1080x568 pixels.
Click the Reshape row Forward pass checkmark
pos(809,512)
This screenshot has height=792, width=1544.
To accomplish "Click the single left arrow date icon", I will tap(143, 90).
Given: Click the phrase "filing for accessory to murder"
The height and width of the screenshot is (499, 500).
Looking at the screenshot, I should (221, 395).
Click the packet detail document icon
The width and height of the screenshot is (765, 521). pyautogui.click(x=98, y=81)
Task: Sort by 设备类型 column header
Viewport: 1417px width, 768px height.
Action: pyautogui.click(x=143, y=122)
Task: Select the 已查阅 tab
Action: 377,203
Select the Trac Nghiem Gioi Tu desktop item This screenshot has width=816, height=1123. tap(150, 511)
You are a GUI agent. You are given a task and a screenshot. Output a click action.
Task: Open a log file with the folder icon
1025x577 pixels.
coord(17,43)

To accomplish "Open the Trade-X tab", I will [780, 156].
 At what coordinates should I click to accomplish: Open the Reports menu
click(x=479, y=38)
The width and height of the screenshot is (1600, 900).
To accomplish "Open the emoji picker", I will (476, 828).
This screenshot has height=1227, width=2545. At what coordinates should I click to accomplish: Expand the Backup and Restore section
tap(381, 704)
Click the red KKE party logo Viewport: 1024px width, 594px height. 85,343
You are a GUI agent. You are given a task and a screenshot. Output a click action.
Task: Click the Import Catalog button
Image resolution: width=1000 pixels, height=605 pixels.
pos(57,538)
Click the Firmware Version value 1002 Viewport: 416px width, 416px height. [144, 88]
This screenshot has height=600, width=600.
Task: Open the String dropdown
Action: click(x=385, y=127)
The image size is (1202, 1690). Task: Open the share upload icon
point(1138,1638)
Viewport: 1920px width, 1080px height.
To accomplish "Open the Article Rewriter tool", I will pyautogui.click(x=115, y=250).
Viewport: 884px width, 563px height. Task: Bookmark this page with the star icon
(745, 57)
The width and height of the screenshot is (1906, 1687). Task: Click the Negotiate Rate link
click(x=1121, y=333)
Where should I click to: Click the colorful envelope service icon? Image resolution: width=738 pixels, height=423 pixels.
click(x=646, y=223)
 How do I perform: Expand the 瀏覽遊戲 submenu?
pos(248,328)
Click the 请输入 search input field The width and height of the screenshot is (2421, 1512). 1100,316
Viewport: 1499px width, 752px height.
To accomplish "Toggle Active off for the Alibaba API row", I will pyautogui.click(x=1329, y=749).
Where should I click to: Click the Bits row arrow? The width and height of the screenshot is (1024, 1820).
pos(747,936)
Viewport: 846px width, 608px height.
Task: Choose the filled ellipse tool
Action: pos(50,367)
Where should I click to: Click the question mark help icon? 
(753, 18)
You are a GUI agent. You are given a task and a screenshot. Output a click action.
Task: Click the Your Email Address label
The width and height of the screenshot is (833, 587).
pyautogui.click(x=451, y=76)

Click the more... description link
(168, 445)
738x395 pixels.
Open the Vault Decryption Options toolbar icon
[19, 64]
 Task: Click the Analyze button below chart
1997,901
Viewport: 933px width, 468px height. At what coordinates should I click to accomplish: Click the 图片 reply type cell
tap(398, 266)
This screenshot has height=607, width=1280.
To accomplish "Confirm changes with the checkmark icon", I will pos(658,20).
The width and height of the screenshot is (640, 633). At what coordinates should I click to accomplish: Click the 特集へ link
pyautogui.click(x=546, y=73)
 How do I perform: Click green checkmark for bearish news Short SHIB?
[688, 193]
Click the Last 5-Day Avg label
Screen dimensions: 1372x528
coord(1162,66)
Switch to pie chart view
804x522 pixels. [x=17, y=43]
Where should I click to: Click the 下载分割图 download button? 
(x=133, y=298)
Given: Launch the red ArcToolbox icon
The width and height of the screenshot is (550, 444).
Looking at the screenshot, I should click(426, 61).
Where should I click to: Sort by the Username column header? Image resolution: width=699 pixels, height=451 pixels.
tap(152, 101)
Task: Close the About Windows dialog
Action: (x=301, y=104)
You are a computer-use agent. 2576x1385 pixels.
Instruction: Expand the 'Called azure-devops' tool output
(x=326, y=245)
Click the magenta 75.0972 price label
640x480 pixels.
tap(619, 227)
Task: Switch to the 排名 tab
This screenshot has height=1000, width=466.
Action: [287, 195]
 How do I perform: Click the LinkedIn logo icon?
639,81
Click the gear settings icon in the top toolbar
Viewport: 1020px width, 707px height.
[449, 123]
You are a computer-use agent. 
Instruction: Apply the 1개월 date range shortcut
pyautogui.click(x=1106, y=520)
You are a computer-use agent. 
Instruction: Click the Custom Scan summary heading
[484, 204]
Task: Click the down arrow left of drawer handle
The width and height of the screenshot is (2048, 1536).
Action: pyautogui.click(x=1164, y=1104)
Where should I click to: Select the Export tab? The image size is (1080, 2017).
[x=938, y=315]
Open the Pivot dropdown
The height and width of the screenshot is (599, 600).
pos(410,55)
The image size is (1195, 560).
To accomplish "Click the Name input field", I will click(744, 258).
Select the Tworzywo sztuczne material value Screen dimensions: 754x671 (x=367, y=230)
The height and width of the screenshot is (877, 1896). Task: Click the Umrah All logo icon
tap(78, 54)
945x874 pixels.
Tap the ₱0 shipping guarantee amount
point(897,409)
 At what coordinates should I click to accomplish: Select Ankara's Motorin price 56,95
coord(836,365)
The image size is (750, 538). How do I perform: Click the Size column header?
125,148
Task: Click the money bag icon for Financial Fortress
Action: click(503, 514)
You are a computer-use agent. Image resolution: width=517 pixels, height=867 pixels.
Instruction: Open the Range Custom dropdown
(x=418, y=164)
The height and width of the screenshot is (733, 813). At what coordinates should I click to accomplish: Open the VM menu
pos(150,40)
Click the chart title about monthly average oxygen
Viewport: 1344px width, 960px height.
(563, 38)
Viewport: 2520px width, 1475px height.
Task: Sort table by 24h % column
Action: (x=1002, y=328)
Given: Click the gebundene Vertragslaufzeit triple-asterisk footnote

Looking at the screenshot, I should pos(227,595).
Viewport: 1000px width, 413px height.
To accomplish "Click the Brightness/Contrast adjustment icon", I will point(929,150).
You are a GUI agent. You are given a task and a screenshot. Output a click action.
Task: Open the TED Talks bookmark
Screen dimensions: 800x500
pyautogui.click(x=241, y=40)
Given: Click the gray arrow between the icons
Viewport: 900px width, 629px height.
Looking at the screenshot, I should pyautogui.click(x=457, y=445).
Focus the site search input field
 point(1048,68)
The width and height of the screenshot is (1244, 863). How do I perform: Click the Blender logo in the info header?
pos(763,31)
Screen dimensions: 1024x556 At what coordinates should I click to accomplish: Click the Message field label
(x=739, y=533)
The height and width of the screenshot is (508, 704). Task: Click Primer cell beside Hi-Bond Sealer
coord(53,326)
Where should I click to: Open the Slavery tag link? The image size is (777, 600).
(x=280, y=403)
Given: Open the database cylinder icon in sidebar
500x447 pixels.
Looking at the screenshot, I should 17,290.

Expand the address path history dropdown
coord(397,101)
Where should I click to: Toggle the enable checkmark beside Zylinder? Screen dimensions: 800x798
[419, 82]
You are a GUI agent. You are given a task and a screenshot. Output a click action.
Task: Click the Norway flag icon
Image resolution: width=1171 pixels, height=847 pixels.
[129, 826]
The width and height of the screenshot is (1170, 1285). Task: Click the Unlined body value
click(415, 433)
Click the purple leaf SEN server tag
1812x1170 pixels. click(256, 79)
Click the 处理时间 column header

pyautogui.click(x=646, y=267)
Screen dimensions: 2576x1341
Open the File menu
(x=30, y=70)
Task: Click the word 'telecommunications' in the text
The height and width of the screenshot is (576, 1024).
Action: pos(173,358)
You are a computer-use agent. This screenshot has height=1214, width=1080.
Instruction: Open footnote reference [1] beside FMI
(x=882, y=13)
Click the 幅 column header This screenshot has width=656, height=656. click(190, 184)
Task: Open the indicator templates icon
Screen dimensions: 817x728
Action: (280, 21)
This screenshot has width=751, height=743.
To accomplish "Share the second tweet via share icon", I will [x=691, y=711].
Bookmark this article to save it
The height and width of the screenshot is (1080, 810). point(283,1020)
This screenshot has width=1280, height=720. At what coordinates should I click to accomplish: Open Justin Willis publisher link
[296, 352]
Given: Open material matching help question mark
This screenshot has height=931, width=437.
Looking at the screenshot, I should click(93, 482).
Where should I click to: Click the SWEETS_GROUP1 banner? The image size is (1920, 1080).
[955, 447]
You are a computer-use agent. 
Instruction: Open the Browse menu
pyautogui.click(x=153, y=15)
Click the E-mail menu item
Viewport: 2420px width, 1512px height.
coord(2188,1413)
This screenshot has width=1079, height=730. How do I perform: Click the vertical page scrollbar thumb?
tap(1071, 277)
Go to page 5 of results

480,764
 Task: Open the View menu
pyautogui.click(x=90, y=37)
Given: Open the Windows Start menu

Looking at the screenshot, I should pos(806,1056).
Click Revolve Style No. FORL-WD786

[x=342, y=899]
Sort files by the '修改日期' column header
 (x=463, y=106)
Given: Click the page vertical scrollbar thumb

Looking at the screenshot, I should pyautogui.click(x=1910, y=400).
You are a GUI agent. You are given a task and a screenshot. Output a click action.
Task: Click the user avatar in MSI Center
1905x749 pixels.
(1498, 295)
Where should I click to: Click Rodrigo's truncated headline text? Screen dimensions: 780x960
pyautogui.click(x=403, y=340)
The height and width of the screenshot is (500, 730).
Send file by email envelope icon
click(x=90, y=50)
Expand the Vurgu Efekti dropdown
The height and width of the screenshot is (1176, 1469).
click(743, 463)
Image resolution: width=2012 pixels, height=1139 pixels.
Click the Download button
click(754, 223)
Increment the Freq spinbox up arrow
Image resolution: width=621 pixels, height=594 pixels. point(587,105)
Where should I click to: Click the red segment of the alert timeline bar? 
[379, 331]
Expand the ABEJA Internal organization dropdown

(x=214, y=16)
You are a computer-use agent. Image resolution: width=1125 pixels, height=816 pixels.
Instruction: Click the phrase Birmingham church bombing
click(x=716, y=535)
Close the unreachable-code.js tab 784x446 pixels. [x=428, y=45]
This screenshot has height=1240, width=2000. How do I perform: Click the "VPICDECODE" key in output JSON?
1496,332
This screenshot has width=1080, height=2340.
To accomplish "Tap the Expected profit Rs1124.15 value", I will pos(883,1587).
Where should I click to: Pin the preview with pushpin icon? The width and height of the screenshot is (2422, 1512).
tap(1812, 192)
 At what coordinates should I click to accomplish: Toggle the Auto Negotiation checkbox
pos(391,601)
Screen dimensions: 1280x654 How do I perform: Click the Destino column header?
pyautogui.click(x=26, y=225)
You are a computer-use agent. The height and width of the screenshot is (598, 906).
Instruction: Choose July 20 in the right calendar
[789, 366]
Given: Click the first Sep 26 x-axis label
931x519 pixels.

....

◆ **WORK TO BE COMPLETED**:
Arrange the lines above into a numbered list, beginning with the line that contains "Click the purple leaf SEN server tag" and continuing through the line that contains "Action: (280, 21)". Leave out any blank lines.

◆ **SOLVED EXERCISE**:
1. Click the purple leaf SEN server tag
2. 1812x1170 pixels. click(256, 79)
3. Click the 处理时间 column header
4. pyautogui.click(x=646, y=267)
5. Screen dimensions: 2576x1341
6. Open the File menu
7. (x=30, y=70)
8. Task: Click the word 'telecommunications' in the text
9. The height and width of the screenshot is (576, 1024).
10. Action: pos(173,358)
11. You are a computer-use agent. This screenshot has height=1214, width=1080.
12. Instruction: Open footnote reference [1] beside FMI
13. (x=882, y=13)
14. Click the 幅 column header This screenshot has width=656, height=656. click(190, 184)
15. Task: Open the indicator templates icon
16. Screen dimensions: 817x728
17. Action: (280, 21)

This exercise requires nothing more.